Let $p : \mathbb R \to \mathbb R$ be a non-constant polynomial, that is, for all $x \in \mathbb R$;$p(x) =a_0 + a_1x +... + a_nx^ n$, with $a_n \neq 0$ and $n \ge 1$. Prove that if $n$ is even then $lim_{x \to + \infty} p(x) =lim_{x \to - \infty} p(x) = + \infty$ if $a_n \gt 0 $ and = $- \infty$ if $an \lt 0$.
what was i able to do
We write
$P(x) = a_n x^n( \sum_{k=0}^{n-1} \frac{a_k}{a_nx^{n-k}}+1)$.If $n$ is even $lim_{x \to \infty} x^na_n = \infty =lim_{x \to -\infty} x^na_n $ with $a_n \gt 0$ and $lim_{x \to \infty}x^n a_n = - \infty = lim_{x\to - \infty } x^n a_n$ if $a_n \lt 0$, so the same goes for $P(x)$ If $n$ is odd $lim_{x \to \infty} x^na_n = \infty$ and $lim_{x \to -\infty}x^n a_n = -\infty$ with $a_n \gt 0$, case $a_n \lt 0$ we have $lim_{x \to \infty}x^na_n = -\infty$ and $lim_{x \to - \infty} x^n a_n = \infty$.
How it is?
Thanks.
Your question and proof is quite clumsy. So, here's my attempt at a neat argument-
Since even polynomials are even functions, it suffices to check only for $x\to \infty$.

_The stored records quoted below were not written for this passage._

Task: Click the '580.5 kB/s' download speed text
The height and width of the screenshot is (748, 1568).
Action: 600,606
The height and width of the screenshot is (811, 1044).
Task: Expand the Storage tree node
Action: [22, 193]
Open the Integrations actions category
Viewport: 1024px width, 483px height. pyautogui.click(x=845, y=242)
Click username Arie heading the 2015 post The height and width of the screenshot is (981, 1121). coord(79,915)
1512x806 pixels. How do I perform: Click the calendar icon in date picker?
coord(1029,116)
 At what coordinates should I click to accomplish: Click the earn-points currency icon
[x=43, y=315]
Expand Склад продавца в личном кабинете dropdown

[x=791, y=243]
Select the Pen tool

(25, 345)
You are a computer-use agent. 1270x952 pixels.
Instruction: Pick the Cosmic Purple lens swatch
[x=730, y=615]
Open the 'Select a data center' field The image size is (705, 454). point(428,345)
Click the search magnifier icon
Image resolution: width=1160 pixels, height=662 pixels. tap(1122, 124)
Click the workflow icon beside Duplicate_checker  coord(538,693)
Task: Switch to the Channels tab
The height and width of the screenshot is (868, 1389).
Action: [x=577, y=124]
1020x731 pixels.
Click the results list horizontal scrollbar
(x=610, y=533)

Now, as $x^n$ grows faster than $x^k$ for any $k<n$, $$\lim_{x\to \infty} p(x)=\lim_{x\to \infty} a_nx^n$$ and hence $$\lim_{x\to \infty} p(x)=\begin{cases} +\infty &\text{ if $a_n>0$}\\ -\infty &\text{ if $a_n<0$} \end{cases}$$
If you feel that the "$x_n$ grows faster than $x^k$" part is not rigorous enough, try making it so- if you're unsuccessful, I will place an edit.